━━ GIVEN RECORDS

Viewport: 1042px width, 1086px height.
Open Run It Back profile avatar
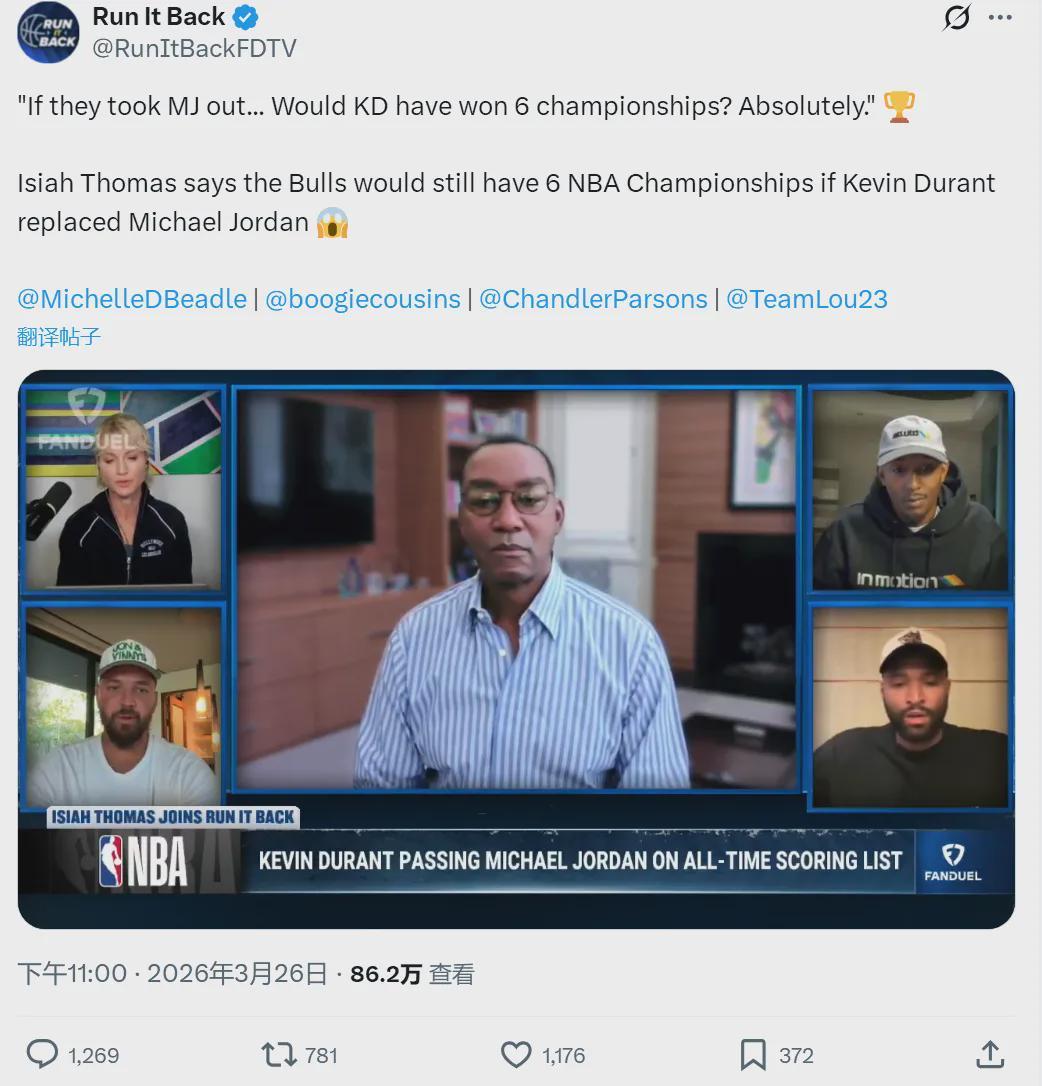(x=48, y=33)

━━━━
━━ GIVEN RECORDS

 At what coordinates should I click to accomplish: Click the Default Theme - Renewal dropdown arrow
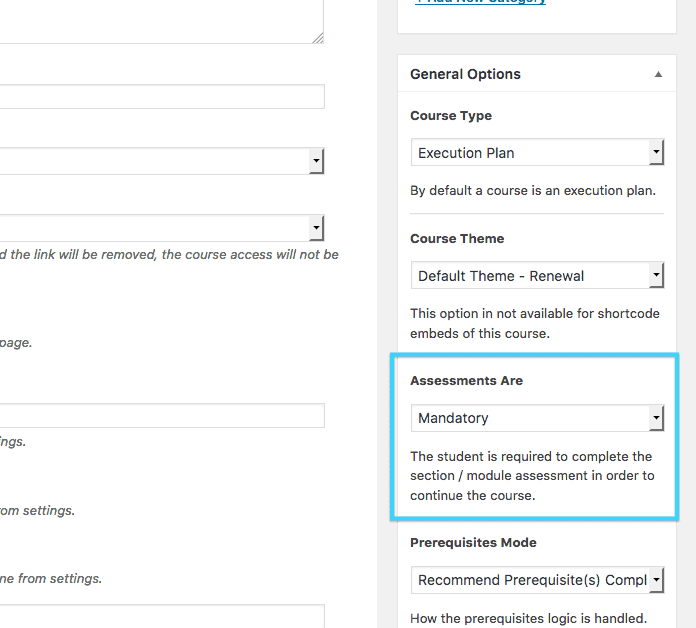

━━━━
━━ GIVEN RECORDS

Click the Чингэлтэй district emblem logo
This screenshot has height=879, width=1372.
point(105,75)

━━━━

Copy out everything in the material from the line containing "Viewport: 1042px width, 1086px height." down to the line containing "(x=48, y=33)", both included. Leave the picture out.

RESPONSE TO THIS EXERCISE:
Viewport: 1042px width, 1086px height.
Open Run It Back profile avatar
(x=48, y=33)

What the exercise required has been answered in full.